[Exercise 1] In the Scope 3 passage, why is estimating emissions from procurement spend judged inadequate? Answer in one to three sentences.
[Exercise 2] Quote the stretch of the Scope 3 passage from "The Science Based" through "data at scale .".

[Text section]
▽
Most organizations currently estimate Scope 3 emissions using spend-based methodologies — multiplying procurement spend by industry-average emissions factors from databases like EXIOBASE or EE-MRIO. This approach is acceptable for initial reporting but fails the auditability standard that regulators will demand .

The Science Based Targets initiative found that fewer than 15% of companies with approved targets had engaged suppliers representing more than 50% of their Scope 3 emissions. This statistic reveals the core problem: procurement organizations have not built the data pipelines necessary to collect primary supplier emissions data at scale .

<15%
of SBTi companies with >50% supplier engagement on Scope 3
8
Scope 3 categories requiring direct supplier data from procurement

Six Regulations, One Supply Chain

The EU has created six overlapping regulatory regimes that demand supply chain data between 2025 and 2029: the EU Deforestation Regulation, the Corporate Sustainability Reporting Directive, the Corporate Sustainability Due Diligence Directive, the Carbon Border Adjustment Mechanism, the Packaging and Packaging Waste Regulation, and Scope 1-3 emissions accounting . Each demands upstream visibility, but the data granularity and deadlines differ.
△
[Material provided]
▽
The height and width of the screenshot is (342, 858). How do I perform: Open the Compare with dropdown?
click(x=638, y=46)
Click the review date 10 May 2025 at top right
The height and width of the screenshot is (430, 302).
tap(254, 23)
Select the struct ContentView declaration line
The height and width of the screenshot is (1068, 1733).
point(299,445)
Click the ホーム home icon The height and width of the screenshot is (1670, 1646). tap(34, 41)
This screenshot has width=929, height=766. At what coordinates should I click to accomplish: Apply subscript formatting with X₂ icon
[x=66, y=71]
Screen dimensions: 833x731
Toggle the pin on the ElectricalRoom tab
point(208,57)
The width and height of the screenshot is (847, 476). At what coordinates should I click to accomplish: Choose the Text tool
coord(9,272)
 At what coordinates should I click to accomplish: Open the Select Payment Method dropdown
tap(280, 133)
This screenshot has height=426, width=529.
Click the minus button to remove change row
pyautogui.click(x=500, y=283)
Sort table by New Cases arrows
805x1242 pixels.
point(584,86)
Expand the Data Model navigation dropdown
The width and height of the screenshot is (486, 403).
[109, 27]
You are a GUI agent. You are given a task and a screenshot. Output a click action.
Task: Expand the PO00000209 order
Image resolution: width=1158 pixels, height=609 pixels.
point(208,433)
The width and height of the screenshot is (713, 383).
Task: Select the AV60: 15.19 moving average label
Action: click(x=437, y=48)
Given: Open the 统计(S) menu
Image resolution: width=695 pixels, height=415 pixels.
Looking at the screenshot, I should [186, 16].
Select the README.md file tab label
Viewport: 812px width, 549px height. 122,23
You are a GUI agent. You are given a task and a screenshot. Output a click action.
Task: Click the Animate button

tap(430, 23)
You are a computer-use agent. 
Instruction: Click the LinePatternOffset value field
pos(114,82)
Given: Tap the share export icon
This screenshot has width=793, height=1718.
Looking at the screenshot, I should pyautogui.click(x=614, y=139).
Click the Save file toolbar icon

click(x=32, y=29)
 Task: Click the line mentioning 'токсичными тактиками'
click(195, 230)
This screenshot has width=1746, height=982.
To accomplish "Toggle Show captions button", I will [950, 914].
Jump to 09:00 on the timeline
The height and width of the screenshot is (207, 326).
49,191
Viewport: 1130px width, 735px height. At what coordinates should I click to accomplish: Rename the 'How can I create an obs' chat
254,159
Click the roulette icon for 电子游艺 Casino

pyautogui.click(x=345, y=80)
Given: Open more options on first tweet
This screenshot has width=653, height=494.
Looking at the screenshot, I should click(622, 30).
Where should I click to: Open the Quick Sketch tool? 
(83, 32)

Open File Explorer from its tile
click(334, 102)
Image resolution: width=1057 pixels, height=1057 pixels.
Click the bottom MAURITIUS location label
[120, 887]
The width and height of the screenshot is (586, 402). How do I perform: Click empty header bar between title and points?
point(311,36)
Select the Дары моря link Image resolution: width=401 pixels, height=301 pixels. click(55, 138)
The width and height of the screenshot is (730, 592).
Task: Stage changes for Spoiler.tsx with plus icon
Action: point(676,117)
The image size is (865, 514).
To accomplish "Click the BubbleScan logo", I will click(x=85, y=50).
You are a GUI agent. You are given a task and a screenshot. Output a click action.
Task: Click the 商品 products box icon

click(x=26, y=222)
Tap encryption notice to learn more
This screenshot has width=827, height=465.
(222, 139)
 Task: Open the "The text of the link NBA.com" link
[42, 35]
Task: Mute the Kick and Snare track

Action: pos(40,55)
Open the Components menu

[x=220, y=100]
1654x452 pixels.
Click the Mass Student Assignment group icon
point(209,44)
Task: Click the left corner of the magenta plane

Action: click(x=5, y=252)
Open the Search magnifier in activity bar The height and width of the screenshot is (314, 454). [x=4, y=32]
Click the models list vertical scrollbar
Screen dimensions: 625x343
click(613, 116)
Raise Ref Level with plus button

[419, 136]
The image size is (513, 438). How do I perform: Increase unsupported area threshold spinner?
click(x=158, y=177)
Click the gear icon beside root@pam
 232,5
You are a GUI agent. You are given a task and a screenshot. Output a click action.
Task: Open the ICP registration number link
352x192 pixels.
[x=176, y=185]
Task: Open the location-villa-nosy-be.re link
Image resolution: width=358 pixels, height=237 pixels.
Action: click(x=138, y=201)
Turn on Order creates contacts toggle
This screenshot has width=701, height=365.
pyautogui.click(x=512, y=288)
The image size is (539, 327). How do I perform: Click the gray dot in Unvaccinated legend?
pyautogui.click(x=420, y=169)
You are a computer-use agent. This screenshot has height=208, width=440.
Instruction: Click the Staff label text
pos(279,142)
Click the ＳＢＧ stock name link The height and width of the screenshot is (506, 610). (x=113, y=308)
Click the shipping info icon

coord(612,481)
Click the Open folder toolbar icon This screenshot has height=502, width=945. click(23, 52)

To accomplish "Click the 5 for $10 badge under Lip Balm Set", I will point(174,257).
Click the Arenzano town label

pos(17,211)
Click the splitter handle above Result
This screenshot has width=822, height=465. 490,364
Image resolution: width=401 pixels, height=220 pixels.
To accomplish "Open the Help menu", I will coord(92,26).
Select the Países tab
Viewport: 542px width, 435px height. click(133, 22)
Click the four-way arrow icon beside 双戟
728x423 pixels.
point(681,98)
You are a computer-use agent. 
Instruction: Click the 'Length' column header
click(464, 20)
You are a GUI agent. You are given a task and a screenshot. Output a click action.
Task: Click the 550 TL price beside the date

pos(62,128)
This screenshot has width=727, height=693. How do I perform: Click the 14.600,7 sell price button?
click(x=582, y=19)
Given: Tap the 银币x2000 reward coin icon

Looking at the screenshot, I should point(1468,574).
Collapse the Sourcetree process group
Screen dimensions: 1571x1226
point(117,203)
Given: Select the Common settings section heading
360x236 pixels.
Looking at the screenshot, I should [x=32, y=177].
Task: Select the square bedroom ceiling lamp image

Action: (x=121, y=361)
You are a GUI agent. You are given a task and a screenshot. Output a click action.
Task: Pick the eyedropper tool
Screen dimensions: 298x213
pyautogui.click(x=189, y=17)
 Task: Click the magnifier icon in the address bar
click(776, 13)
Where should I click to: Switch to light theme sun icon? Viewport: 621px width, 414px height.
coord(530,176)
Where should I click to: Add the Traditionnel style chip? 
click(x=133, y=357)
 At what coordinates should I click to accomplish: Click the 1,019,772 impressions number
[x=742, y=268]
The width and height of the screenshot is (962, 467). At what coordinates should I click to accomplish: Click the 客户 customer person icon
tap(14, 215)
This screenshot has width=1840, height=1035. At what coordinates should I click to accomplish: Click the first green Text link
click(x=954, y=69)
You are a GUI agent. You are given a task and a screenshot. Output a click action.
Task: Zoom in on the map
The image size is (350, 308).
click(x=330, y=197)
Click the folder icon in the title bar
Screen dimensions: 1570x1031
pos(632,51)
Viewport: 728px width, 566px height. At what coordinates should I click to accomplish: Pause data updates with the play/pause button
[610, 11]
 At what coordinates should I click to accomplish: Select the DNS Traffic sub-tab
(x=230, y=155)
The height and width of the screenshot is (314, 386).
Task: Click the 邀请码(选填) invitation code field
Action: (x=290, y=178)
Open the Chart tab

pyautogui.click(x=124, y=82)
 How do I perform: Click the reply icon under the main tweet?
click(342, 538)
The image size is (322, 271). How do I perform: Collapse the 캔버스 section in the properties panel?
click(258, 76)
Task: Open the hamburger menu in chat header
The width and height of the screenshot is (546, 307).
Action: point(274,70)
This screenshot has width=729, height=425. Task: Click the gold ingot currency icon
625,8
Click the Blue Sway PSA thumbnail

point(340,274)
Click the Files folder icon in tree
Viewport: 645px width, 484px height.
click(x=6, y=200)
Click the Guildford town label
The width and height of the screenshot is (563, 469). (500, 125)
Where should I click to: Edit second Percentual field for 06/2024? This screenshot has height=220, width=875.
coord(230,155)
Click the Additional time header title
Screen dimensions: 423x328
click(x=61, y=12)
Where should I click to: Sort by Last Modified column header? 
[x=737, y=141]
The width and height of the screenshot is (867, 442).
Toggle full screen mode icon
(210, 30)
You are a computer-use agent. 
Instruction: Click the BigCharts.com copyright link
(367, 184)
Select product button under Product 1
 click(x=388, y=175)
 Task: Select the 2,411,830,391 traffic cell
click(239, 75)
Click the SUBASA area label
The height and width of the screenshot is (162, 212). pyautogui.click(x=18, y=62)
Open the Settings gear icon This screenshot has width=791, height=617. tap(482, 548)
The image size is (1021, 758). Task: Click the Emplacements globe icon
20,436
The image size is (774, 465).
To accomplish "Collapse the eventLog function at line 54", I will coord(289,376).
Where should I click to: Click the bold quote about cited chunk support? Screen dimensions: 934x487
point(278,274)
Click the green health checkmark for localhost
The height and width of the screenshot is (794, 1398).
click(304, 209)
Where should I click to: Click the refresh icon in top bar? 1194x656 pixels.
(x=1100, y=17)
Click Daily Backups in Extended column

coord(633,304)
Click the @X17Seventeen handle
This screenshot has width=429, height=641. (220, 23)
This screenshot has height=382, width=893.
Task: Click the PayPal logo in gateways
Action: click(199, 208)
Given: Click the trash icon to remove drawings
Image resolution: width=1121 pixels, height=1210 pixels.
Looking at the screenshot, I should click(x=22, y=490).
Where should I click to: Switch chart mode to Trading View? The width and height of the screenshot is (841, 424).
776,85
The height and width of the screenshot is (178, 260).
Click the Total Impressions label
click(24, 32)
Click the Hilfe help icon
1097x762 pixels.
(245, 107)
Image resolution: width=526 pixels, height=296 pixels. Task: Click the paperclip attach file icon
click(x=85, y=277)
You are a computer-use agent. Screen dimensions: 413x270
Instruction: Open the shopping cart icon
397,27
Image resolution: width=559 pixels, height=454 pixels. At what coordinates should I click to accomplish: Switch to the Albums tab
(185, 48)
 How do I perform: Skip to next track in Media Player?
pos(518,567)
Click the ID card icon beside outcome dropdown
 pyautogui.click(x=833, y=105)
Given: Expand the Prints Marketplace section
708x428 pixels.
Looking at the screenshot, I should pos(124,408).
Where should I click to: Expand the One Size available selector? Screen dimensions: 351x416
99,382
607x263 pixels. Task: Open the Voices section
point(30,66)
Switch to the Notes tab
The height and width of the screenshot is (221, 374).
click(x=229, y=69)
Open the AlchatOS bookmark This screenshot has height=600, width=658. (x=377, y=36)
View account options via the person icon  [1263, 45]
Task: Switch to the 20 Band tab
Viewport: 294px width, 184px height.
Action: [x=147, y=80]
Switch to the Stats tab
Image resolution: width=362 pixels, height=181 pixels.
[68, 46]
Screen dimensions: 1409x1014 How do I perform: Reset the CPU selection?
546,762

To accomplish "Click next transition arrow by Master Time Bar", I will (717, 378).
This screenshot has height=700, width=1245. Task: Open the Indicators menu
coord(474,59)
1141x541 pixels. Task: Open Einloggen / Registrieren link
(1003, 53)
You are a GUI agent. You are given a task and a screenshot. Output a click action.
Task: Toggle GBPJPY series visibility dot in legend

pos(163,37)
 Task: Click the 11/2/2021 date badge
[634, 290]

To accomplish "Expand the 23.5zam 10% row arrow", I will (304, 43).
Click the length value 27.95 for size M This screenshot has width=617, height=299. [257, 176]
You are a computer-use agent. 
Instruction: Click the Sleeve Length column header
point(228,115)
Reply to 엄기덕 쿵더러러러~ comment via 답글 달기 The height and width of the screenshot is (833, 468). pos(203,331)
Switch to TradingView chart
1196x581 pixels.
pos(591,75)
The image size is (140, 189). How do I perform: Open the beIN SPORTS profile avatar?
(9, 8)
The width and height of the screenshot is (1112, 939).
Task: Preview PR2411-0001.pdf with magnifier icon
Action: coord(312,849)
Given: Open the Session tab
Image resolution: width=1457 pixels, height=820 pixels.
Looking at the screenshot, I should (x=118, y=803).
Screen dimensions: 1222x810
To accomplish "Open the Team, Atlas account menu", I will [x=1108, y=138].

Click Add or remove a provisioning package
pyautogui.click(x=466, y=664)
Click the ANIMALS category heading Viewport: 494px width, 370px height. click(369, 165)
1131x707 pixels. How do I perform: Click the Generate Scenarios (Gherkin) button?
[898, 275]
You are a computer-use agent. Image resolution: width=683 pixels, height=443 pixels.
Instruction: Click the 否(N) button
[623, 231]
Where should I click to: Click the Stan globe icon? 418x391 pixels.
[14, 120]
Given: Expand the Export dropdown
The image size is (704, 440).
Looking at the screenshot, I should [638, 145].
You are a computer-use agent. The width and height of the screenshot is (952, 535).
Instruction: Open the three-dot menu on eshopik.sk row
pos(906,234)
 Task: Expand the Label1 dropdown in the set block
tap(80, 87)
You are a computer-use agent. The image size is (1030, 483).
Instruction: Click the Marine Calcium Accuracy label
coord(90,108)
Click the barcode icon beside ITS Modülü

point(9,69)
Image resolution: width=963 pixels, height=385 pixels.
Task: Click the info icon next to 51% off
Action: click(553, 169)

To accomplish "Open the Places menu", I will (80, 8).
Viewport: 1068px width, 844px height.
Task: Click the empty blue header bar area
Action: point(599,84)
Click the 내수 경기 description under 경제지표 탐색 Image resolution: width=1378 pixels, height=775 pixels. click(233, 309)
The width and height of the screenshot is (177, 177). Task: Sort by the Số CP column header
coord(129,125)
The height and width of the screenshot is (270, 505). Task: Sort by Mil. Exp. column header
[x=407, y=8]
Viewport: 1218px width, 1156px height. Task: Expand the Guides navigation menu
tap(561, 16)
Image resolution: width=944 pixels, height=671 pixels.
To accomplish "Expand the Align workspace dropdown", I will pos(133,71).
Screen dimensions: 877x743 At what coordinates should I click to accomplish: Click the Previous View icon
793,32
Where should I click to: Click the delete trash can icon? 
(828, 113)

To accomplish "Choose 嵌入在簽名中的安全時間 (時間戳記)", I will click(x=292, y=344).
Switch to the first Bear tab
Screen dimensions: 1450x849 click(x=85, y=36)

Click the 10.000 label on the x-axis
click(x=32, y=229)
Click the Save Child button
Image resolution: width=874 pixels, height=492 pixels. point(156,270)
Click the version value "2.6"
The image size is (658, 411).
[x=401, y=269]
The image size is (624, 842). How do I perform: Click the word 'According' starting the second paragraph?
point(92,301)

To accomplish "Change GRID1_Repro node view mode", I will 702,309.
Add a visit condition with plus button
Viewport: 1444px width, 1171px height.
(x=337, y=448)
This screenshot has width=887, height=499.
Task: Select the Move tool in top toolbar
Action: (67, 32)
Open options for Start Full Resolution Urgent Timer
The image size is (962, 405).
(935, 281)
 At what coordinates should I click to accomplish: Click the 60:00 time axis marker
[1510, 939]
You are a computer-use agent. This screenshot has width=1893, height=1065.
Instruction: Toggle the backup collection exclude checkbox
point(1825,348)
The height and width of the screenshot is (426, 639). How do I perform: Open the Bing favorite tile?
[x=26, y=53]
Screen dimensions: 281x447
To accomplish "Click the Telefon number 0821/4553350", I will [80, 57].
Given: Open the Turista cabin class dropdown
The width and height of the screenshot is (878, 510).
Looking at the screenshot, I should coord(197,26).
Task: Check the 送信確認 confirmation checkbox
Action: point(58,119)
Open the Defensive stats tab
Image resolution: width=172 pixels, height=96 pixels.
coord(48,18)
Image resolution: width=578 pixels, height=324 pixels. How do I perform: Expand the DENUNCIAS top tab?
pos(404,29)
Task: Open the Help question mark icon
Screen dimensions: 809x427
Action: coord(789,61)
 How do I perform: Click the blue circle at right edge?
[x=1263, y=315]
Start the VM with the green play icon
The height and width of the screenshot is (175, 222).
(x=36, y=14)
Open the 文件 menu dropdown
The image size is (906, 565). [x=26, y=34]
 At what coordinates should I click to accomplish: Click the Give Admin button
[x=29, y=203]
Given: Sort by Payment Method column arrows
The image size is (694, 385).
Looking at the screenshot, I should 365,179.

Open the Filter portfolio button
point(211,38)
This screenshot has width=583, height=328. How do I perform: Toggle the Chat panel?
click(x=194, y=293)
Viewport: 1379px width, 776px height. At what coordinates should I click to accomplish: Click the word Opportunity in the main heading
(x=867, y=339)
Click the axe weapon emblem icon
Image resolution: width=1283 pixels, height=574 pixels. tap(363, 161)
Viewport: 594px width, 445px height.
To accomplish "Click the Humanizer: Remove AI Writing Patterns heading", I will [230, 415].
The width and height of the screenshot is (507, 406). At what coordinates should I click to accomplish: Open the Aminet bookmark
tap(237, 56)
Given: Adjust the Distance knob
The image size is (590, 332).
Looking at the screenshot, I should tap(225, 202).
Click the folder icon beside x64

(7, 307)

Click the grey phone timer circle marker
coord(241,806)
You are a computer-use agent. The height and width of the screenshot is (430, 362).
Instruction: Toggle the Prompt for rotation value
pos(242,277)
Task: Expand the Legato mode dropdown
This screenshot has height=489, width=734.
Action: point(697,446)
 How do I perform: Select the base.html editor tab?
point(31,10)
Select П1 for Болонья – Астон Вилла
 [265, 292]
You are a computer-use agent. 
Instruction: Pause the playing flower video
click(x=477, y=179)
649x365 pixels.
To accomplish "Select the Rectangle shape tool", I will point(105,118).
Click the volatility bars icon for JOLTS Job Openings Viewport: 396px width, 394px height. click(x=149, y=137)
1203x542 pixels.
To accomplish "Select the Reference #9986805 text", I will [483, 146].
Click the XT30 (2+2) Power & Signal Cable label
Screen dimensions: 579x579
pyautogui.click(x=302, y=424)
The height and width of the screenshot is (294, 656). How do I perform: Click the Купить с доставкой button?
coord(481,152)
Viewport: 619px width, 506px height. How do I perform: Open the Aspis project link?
△
[Full output 1] Multiplying procurement spend by industry-average emissions factors is acceptable for initial reporting. It falls short because it fails the auditability standard that regulators will demand.

[Full output 2]
The Science Based Targets initiative found that fewer than 15% of companies with approved targets had engaged suppliers representing more than 50% of their Scope 3 emissions. This statistic reveals the core problem: procurement organizations have not built the data pipelines necessary to collect primary supplier emissions data at scale .